▶ WHAT YOU SHOULD DO:
Reproduce word for word every line from the one containing "Click the Flexible Protection heading text" to the final line of the data below; omit the pictures.
--- MATERIAL FOR THE TASK ---
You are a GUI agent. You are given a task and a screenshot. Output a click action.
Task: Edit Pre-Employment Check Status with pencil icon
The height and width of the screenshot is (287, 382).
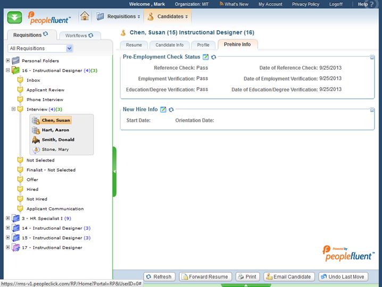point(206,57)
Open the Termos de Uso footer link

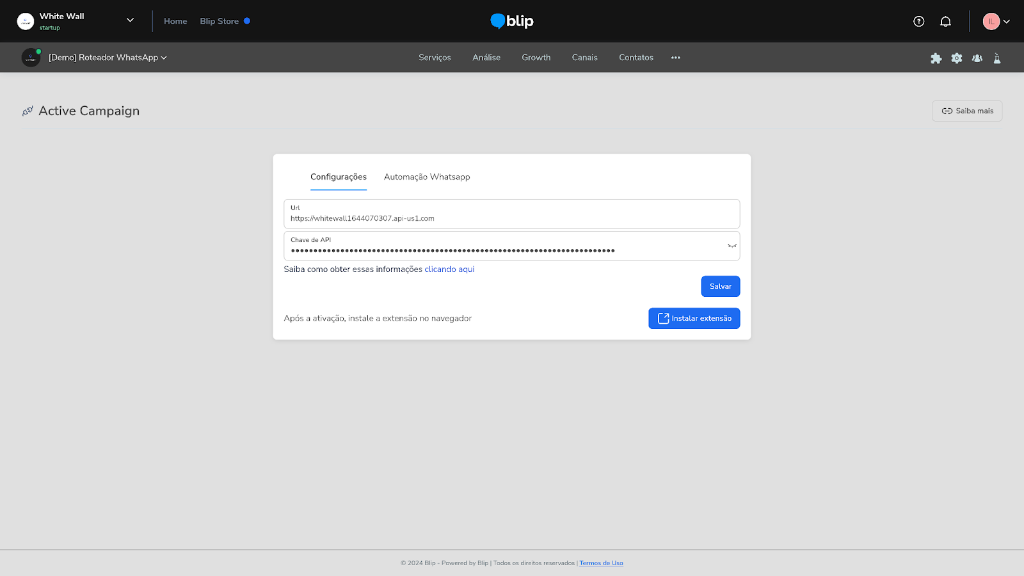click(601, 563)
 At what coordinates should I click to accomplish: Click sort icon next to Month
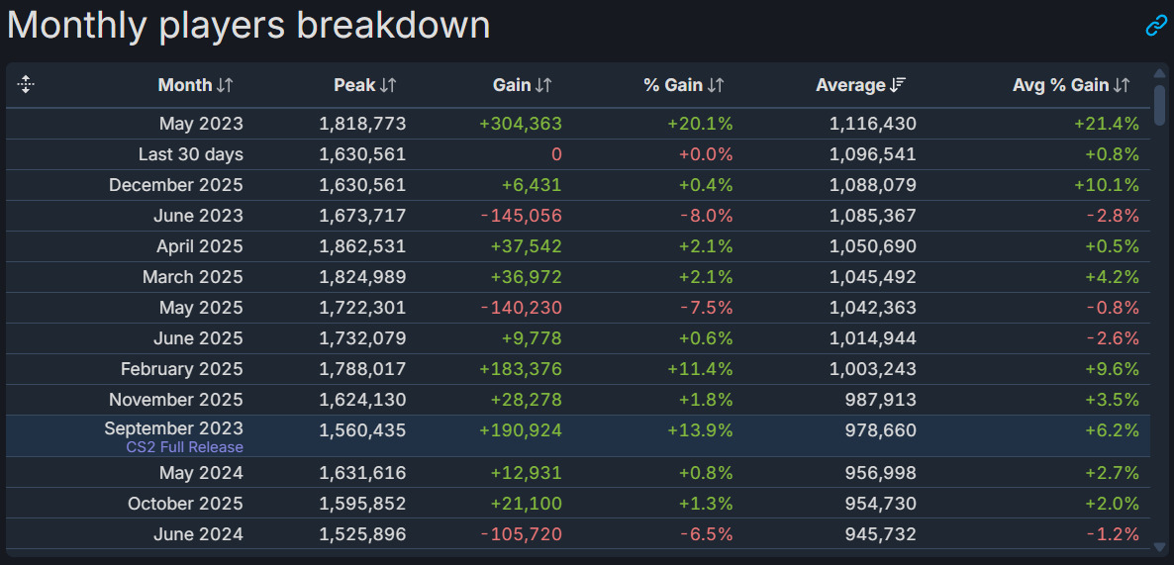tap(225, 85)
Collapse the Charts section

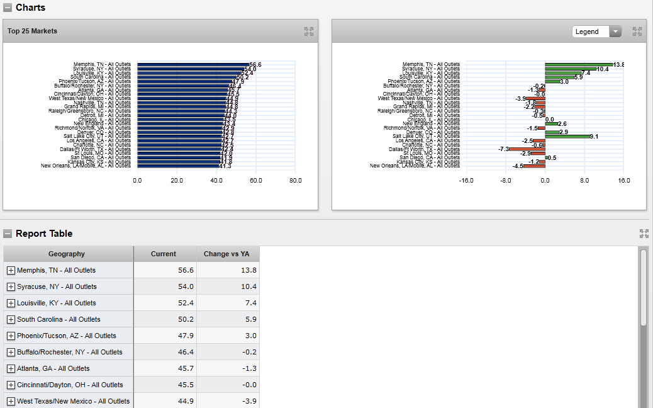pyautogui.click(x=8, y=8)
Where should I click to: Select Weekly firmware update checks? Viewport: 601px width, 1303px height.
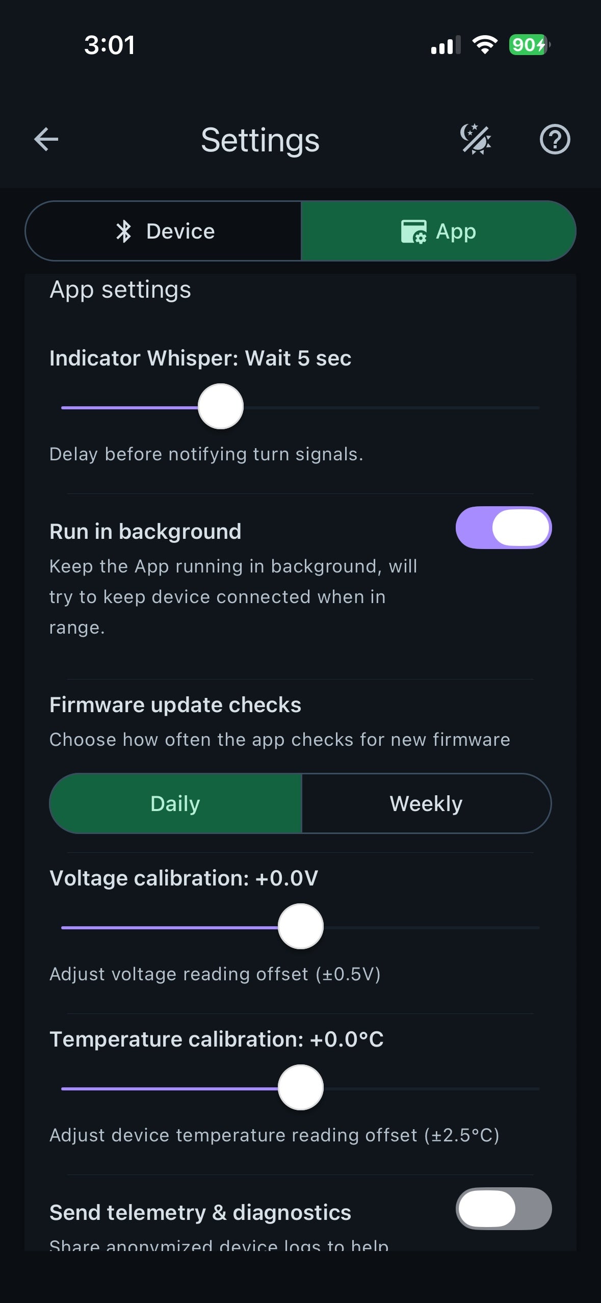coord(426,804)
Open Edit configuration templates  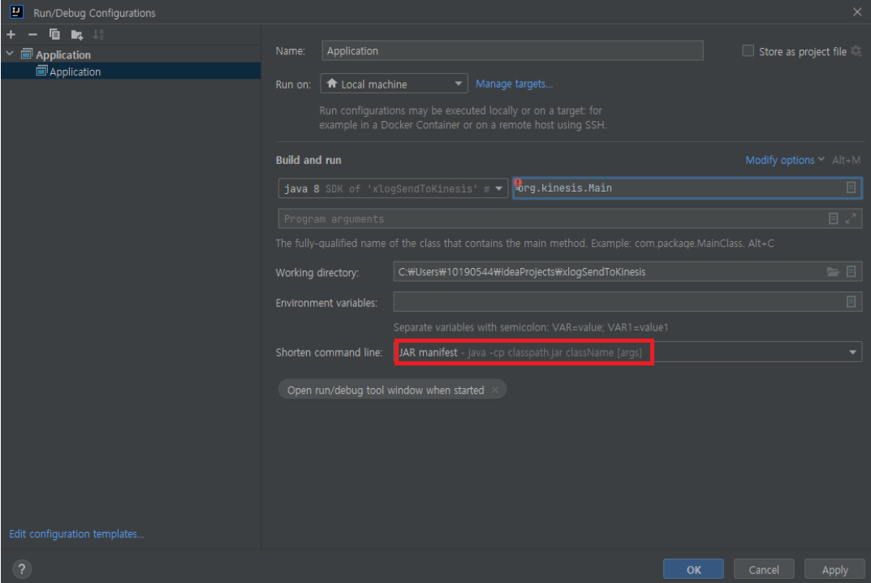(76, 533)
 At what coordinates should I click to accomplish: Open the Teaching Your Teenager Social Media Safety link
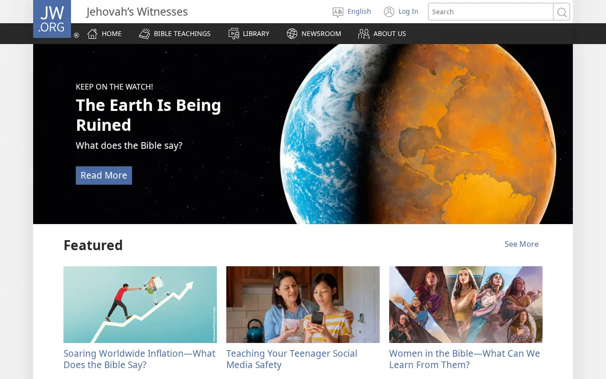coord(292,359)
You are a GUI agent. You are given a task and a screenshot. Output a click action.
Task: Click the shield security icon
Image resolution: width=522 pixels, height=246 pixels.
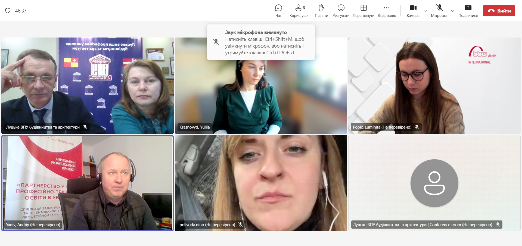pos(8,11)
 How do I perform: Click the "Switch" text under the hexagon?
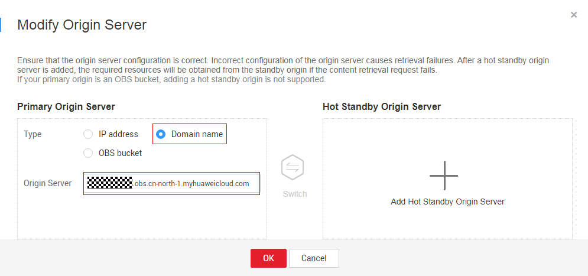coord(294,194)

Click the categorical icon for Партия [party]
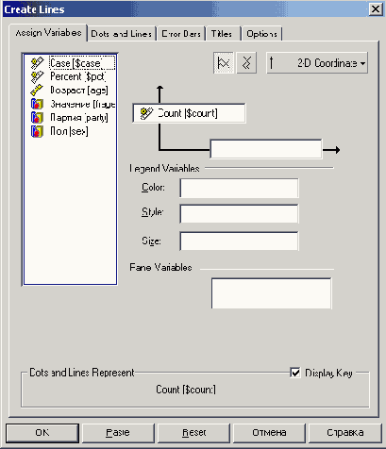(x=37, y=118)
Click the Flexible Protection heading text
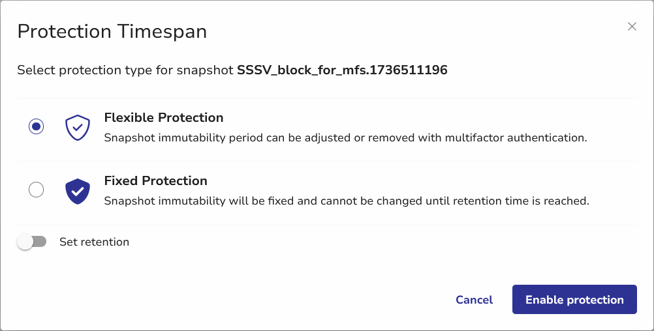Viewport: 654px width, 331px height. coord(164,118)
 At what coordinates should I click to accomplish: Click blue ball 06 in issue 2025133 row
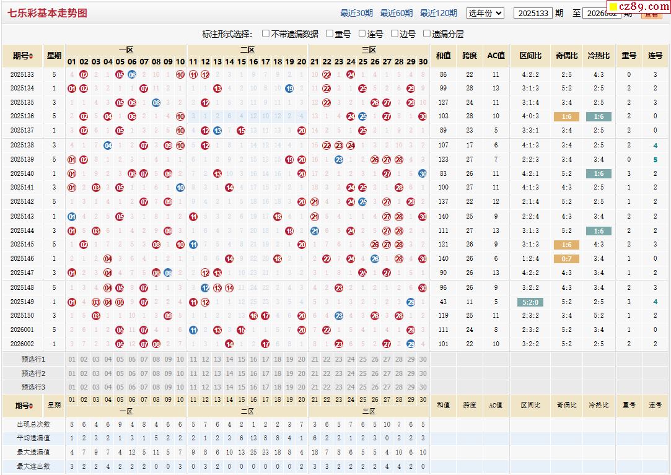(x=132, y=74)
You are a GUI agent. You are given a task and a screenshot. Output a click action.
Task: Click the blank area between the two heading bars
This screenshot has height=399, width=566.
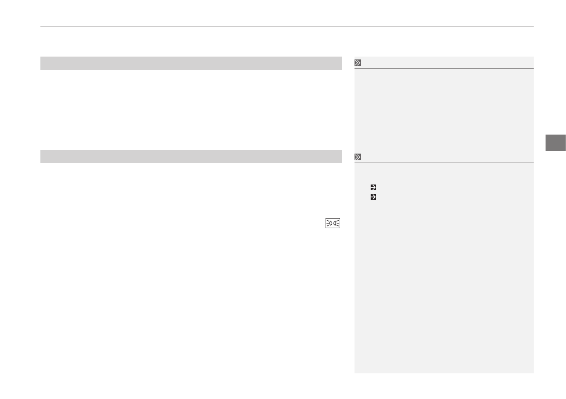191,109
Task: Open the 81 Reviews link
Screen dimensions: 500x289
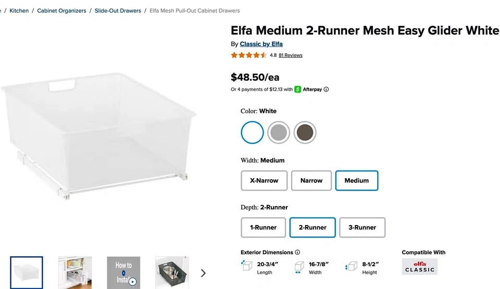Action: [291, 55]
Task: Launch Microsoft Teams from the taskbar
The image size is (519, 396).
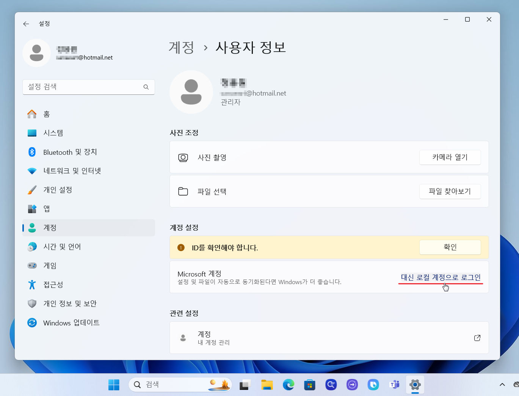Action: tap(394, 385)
---
▶ PROBLEM SOLUTION:
Click the Flexible Protection heading text
Viewport: 654px width, 331px height. coord(164,118)
 At what coordinates should I click to accomplish: Click blue ball 06 in issue 2025133 row
(x=132, y=74)
You are a GUI agent. You are given a task and a screenshot. Output a click action.
Task: Click the blank area between the two heading bars
This screenshot has height=399, width=566.
191,109
Task: Open the 81 Reviews link
Screen dimensions: 500x289
Action: [291, 55]
Task: Launch Microsoft Teams from the taskbar
The image size is (519, 396).
Action: tap(394, 385)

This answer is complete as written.